En realidad, Ramón sólo había recuperado por completo la conciencia cuando, ya oscureciendo, lo habían sacado de la casa, esposado. Antes de montar en la ambulancia que lo conduciría al hospital de la Cruz Verde, había mirado hacia su izquierda y, entre la sangre y la inflamación que le tapiaban el ojo derecho, pudo constatar, más allá de los autos policiales arracimados en la avenida Viena, que el Chrysler verde oscuro había desaparecido. Ya en la ambulancia, le dijo al jefe de su custodia que tomara la carta guardada en el bolsillo de su saco veraniego. El dolor que sentía en la mano, donde le habían mordido, y en su cabeza y su cara magulladas, no impidió que, mientras el policía abría la carta, lo envolviera una benéfica marea de distensión, ni que una única idea, clara y precisa, se adueñara de su mente: mi nombre es Jacques Mornard, yo soy Jacques Mornard.
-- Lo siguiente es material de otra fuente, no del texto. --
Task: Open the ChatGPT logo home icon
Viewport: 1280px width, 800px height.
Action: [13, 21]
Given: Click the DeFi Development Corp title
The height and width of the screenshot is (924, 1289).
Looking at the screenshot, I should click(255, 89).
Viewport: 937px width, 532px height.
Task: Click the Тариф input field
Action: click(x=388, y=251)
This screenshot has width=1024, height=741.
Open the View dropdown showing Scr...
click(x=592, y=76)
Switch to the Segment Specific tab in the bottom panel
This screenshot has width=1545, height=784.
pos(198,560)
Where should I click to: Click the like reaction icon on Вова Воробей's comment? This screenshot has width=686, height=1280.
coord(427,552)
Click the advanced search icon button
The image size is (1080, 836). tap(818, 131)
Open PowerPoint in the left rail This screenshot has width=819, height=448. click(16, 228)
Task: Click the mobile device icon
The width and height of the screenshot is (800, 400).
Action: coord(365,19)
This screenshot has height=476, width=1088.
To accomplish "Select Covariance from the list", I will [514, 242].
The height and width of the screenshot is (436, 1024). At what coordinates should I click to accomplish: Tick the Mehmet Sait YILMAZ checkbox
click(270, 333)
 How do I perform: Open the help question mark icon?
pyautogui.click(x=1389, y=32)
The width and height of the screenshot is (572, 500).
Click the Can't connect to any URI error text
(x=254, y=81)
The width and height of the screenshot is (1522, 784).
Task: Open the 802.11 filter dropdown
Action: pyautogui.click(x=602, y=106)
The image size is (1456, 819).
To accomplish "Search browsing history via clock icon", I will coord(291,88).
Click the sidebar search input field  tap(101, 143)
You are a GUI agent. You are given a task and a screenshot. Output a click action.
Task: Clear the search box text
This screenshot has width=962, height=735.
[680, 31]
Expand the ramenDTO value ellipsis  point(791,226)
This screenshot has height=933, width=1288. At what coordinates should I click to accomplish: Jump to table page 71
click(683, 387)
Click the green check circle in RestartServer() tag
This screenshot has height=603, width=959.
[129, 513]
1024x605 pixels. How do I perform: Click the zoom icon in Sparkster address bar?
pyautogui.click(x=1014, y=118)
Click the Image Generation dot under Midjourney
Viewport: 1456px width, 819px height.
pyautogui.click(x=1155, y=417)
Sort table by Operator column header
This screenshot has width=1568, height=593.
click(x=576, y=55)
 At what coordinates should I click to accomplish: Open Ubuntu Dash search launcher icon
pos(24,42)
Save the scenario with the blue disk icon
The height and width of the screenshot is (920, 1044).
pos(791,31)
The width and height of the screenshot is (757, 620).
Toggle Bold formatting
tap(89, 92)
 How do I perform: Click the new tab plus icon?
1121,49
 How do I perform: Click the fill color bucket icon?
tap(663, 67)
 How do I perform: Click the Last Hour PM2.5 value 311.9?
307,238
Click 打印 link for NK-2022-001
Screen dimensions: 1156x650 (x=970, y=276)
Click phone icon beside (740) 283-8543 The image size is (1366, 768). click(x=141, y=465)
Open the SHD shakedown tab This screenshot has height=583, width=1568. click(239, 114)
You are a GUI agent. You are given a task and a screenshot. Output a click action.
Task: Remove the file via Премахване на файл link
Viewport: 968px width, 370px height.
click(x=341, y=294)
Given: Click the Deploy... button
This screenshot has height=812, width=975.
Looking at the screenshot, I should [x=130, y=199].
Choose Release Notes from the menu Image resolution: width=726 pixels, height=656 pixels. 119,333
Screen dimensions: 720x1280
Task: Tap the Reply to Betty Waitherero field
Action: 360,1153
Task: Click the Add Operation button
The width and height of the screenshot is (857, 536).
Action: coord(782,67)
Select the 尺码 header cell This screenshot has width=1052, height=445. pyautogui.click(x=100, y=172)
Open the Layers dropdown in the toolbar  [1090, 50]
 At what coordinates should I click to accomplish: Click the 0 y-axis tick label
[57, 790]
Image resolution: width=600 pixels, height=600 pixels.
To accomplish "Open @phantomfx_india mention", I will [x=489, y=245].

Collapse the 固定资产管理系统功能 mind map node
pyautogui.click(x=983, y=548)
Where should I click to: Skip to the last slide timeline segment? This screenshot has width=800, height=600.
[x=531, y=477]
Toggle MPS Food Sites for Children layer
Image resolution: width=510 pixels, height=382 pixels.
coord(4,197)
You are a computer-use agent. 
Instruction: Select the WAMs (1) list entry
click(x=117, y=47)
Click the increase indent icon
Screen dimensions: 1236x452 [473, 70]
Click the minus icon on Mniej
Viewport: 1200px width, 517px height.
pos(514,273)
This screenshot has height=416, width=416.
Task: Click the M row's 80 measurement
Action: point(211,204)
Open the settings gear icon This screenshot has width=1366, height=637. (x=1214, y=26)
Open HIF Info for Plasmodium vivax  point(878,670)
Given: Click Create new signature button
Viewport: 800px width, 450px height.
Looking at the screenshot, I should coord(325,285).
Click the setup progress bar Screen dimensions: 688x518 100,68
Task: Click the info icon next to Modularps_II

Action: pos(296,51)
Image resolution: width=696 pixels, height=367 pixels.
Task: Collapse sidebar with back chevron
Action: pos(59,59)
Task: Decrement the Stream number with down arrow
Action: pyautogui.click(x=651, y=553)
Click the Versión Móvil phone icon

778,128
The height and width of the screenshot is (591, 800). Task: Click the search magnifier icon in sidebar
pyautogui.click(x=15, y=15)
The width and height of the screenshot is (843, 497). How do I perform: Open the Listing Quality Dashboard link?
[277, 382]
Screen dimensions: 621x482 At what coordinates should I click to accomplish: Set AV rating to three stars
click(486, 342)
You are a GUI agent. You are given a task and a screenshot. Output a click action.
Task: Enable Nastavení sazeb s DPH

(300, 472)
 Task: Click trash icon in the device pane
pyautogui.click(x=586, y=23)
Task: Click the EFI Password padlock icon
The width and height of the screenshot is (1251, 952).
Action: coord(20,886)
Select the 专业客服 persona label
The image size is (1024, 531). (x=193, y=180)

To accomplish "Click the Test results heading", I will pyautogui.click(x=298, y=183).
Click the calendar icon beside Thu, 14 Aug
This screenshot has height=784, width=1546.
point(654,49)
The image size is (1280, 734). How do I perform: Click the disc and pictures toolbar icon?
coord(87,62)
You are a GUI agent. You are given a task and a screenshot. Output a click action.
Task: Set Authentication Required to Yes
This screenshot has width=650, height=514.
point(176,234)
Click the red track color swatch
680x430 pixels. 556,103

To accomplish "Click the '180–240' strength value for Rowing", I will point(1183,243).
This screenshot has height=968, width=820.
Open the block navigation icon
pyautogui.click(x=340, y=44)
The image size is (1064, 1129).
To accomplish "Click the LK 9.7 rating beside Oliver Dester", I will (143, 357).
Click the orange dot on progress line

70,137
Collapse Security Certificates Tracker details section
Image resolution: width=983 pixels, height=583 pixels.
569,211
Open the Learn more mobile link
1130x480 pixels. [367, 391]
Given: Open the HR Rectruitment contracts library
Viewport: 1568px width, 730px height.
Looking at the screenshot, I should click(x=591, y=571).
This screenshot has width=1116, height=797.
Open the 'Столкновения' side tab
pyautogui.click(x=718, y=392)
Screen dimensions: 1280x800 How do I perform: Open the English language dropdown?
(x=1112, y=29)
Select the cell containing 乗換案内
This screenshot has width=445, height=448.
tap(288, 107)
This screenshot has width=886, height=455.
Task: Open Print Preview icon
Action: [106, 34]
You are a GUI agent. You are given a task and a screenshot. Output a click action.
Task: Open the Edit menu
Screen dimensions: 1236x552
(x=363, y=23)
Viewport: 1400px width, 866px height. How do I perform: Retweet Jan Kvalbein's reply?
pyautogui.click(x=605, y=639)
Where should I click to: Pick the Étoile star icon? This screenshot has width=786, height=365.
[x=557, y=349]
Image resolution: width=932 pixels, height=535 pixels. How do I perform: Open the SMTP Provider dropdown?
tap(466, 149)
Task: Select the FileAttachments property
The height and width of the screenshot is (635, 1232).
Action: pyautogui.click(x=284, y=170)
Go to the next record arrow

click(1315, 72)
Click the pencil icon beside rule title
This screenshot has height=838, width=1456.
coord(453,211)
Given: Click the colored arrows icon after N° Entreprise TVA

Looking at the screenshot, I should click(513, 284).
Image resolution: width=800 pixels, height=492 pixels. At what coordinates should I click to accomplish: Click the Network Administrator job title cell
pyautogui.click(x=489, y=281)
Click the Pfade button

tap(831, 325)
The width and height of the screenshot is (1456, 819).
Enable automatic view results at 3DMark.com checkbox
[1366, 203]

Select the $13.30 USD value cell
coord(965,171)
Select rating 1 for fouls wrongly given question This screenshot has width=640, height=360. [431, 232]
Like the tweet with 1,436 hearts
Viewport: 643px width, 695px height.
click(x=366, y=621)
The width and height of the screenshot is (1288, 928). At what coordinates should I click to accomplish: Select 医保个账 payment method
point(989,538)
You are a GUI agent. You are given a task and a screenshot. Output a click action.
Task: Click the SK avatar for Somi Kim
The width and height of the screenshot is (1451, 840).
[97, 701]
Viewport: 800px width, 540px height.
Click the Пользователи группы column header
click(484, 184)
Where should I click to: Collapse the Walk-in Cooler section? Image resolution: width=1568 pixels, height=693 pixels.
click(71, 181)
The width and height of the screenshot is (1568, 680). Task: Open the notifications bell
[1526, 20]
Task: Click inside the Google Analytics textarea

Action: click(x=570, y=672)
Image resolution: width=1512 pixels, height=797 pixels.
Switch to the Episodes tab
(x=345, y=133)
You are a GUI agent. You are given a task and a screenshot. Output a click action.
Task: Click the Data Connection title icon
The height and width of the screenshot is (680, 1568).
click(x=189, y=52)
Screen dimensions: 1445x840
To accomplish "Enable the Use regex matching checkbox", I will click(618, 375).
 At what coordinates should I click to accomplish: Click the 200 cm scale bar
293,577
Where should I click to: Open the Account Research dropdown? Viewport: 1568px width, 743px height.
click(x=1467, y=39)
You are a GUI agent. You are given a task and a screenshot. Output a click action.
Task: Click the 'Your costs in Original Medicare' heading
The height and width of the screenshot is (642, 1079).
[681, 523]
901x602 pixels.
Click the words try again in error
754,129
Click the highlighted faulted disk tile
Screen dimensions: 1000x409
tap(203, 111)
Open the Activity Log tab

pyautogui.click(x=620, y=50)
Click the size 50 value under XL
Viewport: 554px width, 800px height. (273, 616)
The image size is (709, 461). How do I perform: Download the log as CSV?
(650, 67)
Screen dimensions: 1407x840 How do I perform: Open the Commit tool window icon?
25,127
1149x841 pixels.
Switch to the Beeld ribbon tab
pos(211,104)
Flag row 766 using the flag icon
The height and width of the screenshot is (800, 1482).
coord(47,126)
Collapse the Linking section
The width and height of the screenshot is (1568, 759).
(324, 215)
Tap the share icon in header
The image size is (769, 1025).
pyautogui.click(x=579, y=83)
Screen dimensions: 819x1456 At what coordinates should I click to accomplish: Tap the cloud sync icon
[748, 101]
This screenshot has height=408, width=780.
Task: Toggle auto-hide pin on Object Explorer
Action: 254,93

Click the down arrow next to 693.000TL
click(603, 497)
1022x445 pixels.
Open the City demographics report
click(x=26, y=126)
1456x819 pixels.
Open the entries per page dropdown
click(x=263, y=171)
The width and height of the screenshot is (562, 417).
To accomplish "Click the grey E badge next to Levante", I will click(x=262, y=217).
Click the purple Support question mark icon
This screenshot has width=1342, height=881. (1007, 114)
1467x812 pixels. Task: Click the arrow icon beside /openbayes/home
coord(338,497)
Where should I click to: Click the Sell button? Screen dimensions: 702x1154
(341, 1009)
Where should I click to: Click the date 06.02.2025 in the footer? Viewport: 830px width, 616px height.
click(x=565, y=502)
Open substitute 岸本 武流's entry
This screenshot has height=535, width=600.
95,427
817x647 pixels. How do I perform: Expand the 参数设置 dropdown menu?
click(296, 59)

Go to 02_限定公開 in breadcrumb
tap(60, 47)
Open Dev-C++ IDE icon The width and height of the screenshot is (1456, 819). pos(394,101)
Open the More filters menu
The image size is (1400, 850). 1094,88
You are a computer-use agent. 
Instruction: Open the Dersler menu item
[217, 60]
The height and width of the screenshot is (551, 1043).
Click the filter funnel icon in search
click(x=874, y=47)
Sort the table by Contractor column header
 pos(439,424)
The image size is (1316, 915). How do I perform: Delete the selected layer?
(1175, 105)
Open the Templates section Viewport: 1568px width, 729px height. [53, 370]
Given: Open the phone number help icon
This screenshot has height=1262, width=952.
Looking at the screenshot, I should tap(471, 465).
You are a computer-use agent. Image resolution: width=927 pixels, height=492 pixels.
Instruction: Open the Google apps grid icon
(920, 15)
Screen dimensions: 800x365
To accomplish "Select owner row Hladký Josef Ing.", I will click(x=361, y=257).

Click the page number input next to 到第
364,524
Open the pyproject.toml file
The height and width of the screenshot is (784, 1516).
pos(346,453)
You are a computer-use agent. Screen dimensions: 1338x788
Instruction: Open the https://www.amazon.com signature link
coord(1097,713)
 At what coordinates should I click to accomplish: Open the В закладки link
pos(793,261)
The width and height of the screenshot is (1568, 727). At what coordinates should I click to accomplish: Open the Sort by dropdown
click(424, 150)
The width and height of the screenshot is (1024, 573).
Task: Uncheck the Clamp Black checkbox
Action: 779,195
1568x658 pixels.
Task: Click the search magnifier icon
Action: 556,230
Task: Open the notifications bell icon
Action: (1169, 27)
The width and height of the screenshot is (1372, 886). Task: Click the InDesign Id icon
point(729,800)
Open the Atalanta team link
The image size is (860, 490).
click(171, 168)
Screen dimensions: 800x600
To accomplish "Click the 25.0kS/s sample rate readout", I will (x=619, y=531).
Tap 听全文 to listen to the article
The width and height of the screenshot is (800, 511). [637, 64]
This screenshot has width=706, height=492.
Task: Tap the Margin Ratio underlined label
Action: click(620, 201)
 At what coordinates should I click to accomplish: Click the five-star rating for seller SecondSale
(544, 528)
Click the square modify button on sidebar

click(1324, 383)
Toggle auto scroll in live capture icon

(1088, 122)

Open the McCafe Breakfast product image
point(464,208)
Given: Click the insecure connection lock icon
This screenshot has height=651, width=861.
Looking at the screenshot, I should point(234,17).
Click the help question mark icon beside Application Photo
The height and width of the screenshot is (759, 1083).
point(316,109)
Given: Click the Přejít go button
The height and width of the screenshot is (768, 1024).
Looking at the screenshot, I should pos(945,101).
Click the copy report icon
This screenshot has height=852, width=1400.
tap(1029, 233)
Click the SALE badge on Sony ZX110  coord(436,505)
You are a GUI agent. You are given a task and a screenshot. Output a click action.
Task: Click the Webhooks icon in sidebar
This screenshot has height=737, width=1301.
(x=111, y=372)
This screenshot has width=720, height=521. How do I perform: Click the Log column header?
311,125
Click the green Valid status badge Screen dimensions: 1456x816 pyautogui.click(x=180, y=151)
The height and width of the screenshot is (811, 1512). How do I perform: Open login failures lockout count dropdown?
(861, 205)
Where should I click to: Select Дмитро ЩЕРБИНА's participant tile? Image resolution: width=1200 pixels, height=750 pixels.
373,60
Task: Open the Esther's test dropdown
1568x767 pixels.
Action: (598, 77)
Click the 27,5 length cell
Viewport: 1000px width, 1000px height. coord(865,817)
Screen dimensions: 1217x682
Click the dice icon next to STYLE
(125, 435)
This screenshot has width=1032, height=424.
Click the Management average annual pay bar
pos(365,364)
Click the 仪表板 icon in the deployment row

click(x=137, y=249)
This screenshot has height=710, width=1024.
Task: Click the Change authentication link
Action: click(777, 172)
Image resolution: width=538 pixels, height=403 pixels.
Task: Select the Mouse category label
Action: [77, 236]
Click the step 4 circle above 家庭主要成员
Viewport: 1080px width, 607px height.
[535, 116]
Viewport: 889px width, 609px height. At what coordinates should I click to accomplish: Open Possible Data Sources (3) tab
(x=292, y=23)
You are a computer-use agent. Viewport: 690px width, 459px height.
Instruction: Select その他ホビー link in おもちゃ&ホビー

Tom se lo había advertido: aquella carta sería su único escudo y, pasara lo que pasase, tras ella debía parapetarse de rayos y centellas. Y así lo hizo durante los veinte años que pasó en el infierno terrenal condensado en las tres cárceles mexicanas de su condena. Los tiempos más penosos fueron sin duda los intensos meses en que lo retuvieron en las celdas blindadas de la Sexta Delegación, sometido a interrogatorios interminables, golpizas periódicas, bofetadas constantes y puntapiés cotidianos; a careos con Sylvia, que siempre incluían los escupitajos lanzados por la mujer sobre su rostro; a enfrentamientos con los guardaespaldas del renegado y hasta con varios de los participantes en el asalto masivo dirigido por Siqueiros (lo de «dirigido por» era un decir), quienes, como estaba previsto, no pudieron reconocerlo y menos aún relacionarlo con el esfumado judío francés. Luego se sucedieron las entrevistas con funcionarios belgas que demostraron la falsedad del supuesto origen familiar y nacional de Jacques Mornard, y las incisivas pruebas psicológicas, rayanas en la tortura, que exigieron toda su resistencia física, su inteligencia y el uso del arsenal recibido en Malájovka, para lograr mantener en alto su escudo. Especialmente arduo había sido el proceso de reconstrucción del ataque, cuando lo obligaron a representar, con un periódico enrollado en la mano, el modo en que había golpeado al condenado. Tras el buró de caoba, con el periódico en alto, tuvo al fin la certeza de que el piolet había errado en unos centímetros el punto escogido porque el renegado, con las cuartillas del artículo en las manos, se había vuelto hacia éclass="underline" eso significaba que había tenido tiempo de ver cómo el pico mortífero bajaba y le partía el cráneo. Aquella visión, que aclaraba por qué los forenses determinaron que la víctima había recibido el golpe de frente, y develaba la inexplicable posibilidad de que el viejo hubiera conseguido ponerse de pie, pelear con él y hasta vivir otras veinticuatro horas, resultó tan brutal que se desvaneció.